• _YOUR INSTRUCTIONS_
How many of the lines below contain the word "Select"? Reply with the number alone.

• _SOURCE DATA_

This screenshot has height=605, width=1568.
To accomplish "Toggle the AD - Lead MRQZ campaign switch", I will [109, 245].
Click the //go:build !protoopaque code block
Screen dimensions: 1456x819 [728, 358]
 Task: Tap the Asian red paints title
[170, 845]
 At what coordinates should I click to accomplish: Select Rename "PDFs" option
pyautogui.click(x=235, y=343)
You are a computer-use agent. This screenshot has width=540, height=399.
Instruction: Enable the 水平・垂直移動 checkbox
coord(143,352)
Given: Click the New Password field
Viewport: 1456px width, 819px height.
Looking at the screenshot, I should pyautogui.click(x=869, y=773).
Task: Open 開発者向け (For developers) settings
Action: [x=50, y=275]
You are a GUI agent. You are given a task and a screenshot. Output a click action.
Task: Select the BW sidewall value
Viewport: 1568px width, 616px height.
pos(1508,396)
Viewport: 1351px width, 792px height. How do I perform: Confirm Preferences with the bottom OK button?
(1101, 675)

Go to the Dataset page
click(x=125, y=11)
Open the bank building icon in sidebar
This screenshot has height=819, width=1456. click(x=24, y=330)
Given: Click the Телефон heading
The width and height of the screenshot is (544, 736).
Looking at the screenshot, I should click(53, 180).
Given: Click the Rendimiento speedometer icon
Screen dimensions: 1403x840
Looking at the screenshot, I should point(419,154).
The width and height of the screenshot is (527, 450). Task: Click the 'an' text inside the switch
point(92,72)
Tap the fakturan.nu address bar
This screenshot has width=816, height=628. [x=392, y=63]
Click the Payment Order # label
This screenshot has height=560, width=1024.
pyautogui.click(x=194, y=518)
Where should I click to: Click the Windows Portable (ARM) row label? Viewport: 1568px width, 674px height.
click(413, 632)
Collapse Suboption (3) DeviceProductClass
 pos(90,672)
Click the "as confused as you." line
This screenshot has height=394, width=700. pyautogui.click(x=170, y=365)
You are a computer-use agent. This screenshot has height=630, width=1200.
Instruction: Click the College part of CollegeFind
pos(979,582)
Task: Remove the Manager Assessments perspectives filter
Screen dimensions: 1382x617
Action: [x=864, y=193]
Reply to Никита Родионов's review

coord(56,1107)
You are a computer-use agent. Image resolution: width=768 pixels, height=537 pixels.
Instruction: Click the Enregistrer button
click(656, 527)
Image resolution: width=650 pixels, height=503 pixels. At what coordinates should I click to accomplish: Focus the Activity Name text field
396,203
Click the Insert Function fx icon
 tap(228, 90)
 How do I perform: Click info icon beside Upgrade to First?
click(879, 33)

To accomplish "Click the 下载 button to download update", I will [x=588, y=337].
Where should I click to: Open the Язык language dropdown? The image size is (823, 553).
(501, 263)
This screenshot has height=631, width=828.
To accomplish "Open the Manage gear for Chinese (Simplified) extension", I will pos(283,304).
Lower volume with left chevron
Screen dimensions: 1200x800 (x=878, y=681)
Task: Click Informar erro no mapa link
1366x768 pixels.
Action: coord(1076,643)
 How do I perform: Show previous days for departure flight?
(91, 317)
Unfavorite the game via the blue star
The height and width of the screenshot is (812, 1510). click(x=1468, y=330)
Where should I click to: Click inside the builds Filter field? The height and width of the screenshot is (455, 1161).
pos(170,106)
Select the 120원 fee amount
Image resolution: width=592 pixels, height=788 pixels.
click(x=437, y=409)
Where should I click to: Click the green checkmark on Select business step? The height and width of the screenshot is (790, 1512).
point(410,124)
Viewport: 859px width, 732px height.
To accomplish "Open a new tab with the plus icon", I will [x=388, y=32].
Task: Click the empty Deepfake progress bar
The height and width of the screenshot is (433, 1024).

• _FINAL ANSWER_
4